And why does your child need it?
In a general way, Number Sense is being able to play with numbers. Play is pleasure, so if you have Number Sense, you are sure to enjoy Mathematics.
You gain Number Sense through experience, experimentation, discovery – in a word, adventure. The teacher, the parent, the mentor is there to guide, not to inflict dogma upon the learner.
In the past, many people’s Number Sense remained undeveloped. It was like a seed in the dark earth that did not have enough energy to sprout through to the beauteous sunlight.
In the past, mathematics was taught in an authoritarian manner. This meant that facts, facts, facts, had to be drummed into the child. The possibility that a child could be shown why said facts were interesting, indeed, thrilling, did not occur to the curriculum-makers. For the child was not a subject whose curiosity and awe and sense of personal power should be sparked. Rather, the child was an object upon which must be imposed strict, lacklustre facts and moth-eaten algorithms.
I remember as an eight-year-old calculating miles per gallon. I was a bit young to get my licence at that point! It did not occur to text-book composers that arithmetic lessons should be designed to be useful, to be relevant to the child’s experience. This would have made the lessons meaningful. The problem is, when learning is meaningless, none of us takes in very much, no matter what age we are. Passive learning is boring to the point of tears. Passive learning requires constant assessment. Active learning requires very little assessment because the teacher knows exactly where each student is. This is because rather than requiring 90% pencil-and-paper tasks, or 85% onscreen work, active learning involves the following socially dynamic self-expression of a student: discovery, discussion, argument, proving, team collaboration, experimenting with different strategies, getting things wrong and discussing why, building with a variety of math tools and construct systems, drawing visual representations, teaching peers, presentation, videoing, and application to a real child's experience.

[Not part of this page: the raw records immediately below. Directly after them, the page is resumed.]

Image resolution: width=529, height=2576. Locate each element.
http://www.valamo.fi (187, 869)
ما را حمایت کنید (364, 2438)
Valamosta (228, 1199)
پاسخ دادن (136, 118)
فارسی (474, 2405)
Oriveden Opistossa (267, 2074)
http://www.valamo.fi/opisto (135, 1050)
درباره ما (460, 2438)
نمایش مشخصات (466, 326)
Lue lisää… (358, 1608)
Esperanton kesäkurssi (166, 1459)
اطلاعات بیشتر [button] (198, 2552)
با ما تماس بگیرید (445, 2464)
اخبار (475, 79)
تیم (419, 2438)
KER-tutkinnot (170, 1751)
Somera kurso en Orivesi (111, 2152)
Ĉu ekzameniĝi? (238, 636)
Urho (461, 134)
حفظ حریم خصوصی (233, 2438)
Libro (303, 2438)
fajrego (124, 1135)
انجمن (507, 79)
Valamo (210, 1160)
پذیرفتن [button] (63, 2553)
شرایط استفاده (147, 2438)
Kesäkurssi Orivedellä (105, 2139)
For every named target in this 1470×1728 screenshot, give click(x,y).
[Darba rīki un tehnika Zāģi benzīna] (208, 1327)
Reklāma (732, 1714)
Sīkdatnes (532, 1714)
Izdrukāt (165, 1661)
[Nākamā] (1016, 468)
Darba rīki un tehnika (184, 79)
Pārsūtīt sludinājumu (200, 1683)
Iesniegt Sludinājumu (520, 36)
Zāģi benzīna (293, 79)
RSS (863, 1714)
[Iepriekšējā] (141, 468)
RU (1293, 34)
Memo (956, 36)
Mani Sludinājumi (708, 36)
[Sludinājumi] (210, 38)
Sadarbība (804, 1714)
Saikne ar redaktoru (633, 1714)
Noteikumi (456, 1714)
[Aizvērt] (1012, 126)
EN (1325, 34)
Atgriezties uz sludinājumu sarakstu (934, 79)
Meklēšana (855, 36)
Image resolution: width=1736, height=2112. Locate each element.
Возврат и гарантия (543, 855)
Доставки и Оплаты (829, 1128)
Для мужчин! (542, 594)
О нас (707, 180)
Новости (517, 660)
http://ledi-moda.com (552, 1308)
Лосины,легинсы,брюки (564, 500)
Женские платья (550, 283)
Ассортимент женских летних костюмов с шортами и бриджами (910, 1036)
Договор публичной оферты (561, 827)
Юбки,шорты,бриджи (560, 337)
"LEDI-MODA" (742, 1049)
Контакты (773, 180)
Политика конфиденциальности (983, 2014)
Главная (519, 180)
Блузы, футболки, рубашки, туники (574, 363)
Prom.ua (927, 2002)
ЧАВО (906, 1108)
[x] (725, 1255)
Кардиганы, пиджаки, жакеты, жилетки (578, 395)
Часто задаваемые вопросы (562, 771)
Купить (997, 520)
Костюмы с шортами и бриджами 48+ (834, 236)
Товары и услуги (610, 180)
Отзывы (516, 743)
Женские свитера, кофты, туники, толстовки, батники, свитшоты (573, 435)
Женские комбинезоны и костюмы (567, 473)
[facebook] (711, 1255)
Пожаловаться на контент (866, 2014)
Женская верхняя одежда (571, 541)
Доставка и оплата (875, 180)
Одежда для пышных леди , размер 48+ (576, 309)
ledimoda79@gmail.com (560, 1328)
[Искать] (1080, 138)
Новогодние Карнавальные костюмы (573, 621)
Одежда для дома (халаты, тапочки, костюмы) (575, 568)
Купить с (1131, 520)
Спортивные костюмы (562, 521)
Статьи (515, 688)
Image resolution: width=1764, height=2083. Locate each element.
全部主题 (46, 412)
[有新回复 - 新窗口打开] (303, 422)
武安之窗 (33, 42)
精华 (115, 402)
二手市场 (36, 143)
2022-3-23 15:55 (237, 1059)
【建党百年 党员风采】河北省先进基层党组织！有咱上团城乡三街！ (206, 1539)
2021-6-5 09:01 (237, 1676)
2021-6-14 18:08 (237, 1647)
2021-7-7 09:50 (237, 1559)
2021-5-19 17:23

In this way, every child gains a solid Number Sense. Did you know that Number Sense makes math a whole lot easier? In the old way, a student obeys instructions rigidly. Rigid calculations can be laborious. With Number Sense, thinking is fluid and flexible. Let me give you an example:
Your 2 invoices say you have spent $97 and then $16. Do you have enough money to pay them?
Now, we could grab a pencil and make an algorithm: $97.00
+ $16.00
But oh dear, what if you were in a restaurant and had to do it quickly in your head? 97 + 16
You could take 3 from the 16 to make the first number 100. To the 100, add the number left over, which is 13. The answer is $113.00 You have just decomposed the number 16! And you have recomposed the number 97! Is the calculation less formidable now? Simples.
Computation has become suddenly easier. You have not ‘learned’ more in the formal sense. You have not memorized a number fact, no way, José! You have merely seen numbers differently. An analogy of this difference is the Japanese concept of ma: 間
Ma tells us to look at the negative space and then we may think differently. You can see what I mean by this image:
In Sydney Math, from their youngest years, children are taught to see numbers in such a way that they can decompose numbers and compose new numbers not only with ease, but with glee! That is what you did above – you decomposed the second number to make a first number that was much easier to work with (100) and then you only had to look and see that the second number was now 13, and add. Or, if we put 97 + 16 in terms of the ma 間, what happened is that you saw that the number 97 had a negative space of 3. If that was filled in, you would be able work with the number 100 as easy as pie. What you had left was 13, and swiftly, you knew the answer: $113.00 Imagine if you regularly decomposed and recomposed numbers. How natural your mental computation would become! How pleased you would secretly feel with yourself!
After running a ‘joust’ in Sydney Math class, we sometimes take a 3-minute break with the 8-year-olds to dance out our happiness - to music such as Abba’s Dancing Queen.
When we do subitizing (the skill of recognizing numbers within one second, without counting them) with pre-schoolers, we ask the child to notice not only how many, but sometimes, how many are missing? We use the word ma, and often children are in the mood to paint the Japanese character 間. This is the first step in teaching children to think about and to see numbers flexibly.
I will quote the brilliant UK professor, Jo Boaler, to drive home how crucial is the need for Number Sense (The Elephant in the Classroom, Jo Boaler, 2015, Souvenir Press, UK, page 135):
“What we learn from research is that the high achieving students don’t just know more but they work in very different ways – and critically, they engage in flexible thinking when they work with numbers, decomposing and recomposing numbers.
The researchers drew two important conclusions from their findings. One was that low achievers are often thought of as slow learners, when in fact they are not learning the same things slowly, they are learning a different mathematics. The second is that the mathematics that low achievers are learning is a more difficult subject.”
What is Number Sense? Number Sense is the ability to be flexible with numbers. It is the ability to see the relationships between numbers, and to be eager to discover new ways of manipulating these relationships in order to make math easier and exciting.